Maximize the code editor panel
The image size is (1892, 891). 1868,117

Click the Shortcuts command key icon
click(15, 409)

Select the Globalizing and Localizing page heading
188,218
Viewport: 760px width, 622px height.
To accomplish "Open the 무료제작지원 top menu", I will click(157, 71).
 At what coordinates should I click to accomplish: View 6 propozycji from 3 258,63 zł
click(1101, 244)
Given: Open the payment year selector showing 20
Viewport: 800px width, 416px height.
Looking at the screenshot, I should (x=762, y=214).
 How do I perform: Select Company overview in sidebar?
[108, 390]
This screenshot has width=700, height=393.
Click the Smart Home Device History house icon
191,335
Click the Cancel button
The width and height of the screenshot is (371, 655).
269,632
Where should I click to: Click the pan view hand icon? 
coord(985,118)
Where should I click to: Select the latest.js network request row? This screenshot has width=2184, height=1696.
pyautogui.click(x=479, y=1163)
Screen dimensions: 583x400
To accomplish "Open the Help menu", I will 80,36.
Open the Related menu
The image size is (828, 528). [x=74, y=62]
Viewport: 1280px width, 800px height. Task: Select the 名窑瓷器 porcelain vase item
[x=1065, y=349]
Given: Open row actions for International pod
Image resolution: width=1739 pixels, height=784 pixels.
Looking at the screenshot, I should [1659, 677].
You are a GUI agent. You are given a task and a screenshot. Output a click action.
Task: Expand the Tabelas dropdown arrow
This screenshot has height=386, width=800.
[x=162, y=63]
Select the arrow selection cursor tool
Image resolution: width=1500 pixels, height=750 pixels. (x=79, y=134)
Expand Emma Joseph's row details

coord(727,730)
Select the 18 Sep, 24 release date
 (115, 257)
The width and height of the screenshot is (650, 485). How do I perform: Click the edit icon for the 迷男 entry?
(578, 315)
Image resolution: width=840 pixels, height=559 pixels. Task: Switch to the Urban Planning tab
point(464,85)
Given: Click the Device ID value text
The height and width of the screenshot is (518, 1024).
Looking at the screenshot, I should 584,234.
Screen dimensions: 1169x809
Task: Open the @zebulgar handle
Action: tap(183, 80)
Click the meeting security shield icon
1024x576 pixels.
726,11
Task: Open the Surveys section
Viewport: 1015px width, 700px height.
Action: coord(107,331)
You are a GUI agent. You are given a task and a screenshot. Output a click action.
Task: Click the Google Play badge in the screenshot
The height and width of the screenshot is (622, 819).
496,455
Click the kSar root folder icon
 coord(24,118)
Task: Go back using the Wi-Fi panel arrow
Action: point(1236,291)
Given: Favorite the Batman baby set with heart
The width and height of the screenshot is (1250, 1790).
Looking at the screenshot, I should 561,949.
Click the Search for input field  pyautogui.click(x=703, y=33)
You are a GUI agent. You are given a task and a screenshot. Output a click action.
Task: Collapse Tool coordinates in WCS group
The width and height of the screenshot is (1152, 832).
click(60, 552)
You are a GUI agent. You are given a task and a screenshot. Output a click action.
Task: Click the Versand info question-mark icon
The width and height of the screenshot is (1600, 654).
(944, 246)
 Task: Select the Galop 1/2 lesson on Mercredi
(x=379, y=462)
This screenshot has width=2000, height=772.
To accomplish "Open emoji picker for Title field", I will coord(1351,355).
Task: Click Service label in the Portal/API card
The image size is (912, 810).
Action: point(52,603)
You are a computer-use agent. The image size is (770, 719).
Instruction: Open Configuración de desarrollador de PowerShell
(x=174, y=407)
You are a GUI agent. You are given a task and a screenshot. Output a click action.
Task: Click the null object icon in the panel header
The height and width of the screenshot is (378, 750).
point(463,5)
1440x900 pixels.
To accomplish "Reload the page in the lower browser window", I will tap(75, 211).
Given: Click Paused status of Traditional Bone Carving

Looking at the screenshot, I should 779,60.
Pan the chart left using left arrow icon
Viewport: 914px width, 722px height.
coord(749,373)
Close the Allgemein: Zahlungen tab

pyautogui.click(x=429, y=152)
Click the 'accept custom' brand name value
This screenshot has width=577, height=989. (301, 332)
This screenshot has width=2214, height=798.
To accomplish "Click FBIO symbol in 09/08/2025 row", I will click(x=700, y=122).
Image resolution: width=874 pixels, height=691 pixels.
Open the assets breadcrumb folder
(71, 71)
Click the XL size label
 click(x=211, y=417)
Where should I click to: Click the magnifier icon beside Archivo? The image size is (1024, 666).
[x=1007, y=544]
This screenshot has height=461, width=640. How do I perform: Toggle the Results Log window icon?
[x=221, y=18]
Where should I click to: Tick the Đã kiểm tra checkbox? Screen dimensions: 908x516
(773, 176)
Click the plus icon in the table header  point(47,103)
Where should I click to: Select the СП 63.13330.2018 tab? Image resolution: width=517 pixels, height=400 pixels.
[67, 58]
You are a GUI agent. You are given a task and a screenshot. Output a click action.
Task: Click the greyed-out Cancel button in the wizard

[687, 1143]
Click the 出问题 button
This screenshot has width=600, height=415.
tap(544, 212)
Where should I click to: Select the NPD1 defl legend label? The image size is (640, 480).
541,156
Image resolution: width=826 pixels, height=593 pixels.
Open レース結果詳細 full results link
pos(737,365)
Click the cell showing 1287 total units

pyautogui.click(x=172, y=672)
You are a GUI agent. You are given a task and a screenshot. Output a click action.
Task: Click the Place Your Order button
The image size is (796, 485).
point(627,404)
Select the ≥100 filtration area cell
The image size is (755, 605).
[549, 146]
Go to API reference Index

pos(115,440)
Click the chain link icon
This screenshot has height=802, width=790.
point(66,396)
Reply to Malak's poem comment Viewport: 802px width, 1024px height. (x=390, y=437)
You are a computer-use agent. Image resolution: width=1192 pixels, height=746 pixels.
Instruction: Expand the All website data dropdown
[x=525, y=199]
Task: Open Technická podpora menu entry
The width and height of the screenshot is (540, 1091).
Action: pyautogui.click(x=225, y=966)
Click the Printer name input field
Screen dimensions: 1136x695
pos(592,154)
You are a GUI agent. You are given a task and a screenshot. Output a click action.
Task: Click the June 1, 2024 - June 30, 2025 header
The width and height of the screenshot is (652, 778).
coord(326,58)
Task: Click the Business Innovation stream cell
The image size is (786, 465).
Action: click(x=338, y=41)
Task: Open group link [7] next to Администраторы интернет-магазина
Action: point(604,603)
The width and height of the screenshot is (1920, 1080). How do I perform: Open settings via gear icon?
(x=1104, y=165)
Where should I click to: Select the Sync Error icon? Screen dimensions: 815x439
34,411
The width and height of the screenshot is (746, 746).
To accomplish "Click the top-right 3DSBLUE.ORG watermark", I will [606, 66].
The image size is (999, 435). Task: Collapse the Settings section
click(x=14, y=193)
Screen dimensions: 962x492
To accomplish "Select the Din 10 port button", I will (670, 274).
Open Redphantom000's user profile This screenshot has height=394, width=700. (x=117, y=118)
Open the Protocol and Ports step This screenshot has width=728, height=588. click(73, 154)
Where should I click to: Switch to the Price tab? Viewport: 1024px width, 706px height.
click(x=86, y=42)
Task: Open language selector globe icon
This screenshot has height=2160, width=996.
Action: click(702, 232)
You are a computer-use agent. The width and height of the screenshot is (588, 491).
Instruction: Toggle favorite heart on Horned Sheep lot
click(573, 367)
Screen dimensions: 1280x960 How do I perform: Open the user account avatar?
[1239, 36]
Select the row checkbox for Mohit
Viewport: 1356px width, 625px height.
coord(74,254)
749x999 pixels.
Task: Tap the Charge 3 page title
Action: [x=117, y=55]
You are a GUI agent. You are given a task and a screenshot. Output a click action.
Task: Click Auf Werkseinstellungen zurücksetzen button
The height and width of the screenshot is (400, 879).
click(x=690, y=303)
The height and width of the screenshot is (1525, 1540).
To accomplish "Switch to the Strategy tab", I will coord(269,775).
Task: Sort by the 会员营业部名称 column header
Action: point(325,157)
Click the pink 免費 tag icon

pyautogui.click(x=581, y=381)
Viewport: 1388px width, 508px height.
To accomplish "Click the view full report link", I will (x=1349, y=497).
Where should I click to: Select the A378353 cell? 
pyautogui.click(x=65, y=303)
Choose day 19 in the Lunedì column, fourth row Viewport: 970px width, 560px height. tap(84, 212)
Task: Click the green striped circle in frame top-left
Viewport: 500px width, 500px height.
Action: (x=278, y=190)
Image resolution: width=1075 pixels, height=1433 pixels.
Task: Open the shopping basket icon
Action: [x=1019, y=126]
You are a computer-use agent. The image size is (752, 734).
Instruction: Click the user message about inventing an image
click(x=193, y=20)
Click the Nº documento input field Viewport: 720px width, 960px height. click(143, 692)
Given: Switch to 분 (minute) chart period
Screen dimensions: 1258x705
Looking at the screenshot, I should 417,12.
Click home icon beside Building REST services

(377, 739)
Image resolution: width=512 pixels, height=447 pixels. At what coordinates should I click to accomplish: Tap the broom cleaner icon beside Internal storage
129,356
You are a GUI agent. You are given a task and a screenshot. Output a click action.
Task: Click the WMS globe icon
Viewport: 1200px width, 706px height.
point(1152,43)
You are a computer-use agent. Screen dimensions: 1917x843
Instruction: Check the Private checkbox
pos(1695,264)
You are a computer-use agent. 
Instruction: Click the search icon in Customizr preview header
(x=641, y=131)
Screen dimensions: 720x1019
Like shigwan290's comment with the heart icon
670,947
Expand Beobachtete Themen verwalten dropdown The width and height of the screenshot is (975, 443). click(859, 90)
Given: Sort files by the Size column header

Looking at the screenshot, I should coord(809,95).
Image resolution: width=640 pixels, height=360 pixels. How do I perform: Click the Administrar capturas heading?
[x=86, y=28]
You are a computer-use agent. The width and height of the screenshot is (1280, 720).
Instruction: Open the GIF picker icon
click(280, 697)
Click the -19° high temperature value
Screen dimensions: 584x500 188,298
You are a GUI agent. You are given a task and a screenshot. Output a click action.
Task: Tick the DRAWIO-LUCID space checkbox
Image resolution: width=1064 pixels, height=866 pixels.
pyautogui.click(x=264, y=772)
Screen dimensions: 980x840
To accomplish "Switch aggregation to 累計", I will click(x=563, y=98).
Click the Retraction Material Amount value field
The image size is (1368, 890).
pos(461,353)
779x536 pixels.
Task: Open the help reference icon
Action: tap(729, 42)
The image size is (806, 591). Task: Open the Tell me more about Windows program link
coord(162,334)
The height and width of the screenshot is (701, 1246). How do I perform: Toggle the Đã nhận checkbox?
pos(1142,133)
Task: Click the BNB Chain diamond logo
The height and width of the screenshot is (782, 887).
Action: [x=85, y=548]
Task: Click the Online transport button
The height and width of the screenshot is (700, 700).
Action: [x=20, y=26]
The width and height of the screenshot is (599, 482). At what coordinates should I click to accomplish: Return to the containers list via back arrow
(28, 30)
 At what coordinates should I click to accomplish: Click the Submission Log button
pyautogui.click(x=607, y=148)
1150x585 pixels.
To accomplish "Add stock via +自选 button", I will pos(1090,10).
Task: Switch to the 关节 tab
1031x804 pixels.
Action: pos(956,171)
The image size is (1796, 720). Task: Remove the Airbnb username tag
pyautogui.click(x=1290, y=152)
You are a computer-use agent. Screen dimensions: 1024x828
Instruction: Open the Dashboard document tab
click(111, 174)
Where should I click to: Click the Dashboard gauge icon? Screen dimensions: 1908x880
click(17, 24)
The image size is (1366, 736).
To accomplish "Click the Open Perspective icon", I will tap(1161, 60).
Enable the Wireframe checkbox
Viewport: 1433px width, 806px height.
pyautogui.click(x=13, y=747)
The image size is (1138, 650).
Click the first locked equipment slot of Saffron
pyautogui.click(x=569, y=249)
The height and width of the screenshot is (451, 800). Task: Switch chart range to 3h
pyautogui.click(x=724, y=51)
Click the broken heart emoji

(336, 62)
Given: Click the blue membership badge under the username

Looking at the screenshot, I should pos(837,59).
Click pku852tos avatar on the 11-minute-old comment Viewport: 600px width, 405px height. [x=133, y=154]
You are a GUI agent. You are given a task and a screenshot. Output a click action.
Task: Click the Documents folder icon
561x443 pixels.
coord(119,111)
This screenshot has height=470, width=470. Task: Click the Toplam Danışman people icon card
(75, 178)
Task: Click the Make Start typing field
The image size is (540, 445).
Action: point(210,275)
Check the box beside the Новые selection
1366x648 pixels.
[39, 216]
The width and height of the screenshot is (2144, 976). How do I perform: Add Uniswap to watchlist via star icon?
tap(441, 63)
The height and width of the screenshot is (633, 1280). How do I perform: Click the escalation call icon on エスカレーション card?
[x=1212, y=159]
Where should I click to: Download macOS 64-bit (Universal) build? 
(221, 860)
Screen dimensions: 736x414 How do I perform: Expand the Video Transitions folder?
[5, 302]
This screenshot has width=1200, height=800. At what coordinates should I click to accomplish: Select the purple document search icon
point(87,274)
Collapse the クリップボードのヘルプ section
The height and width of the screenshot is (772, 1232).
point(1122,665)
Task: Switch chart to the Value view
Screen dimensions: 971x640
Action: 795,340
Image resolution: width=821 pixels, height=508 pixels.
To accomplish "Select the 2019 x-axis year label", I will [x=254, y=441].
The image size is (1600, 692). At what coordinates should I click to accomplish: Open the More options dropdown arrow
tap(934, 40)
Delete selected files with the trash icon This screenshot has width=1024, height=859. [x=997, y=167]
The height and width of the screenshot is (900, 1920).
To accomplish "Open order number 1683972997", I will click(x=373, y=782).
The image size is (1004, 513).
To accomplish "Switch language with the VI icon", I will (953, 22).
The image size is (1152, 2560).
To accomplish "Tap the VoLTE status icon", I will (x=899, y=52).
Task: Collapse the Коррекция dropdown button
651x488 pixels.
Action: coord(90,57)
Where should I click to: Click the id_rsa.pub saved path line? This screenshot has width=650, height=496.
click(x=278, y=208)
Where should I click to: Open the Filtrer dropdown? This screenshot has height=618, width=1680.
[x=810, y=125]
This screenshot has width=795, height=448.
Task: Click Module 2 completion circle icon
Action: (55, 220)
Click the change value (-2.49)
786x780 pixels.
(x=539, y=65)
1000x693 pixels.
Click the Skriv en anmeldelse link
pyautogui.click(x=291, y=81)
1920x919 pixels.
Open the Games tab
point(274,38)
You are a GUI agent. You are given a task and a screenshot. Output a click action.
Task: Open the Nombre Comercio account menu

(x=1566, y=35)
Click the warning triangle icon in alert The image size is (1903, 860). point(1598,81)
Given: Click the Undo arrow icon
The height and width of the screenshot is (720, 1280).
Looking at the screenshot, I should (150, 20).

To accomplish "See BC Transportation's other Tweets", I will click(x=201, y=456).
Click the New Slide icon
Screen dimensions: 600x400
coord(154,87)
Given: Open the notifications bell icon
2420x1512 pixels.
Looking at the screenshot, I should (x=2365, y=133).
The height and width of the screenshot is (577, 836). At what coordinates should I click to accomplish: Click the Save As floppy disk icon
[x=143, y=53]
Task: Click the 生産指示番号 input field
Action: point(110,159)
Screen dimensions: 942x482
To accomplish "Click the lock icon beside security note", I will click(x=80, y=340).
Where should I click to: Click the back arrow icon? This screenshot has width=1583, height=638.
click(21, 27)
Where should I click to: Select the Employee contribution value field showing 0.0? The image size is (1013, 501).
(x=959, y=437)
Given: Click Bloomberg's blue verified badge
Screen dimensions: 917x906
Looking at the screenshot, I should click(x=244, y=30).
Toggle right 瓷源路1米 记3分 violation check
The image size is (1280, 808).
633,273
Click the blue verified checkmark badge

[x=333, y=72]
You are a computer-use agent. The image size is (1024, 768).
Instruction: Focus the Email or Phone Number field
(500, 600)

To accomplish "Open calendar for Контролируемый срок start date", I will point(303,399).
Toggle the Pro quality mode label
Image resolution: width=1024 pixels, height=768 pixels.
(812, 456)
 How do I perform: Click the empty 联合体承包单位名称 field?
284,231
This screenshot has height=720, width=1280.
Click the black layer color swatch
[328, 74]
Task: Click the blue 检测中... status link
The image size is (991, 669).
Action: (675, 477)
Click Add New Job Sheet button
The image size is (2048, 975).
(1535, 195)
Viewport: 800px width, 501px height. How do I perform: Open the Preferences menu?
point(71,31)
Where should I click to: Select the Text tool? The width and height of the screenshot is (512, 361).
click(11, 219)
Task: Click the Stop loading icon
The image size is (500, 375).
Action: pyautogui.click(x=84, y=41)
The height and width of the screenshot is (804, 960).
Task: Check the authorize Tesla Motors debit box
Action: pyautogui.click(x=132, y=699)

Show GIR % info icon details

--------------------

Work task
Show the lines above that include "language".

Exercise answer
Task: Open language selector globe icon
To accomplish "Switch language with the VI icon", I will (953, 22).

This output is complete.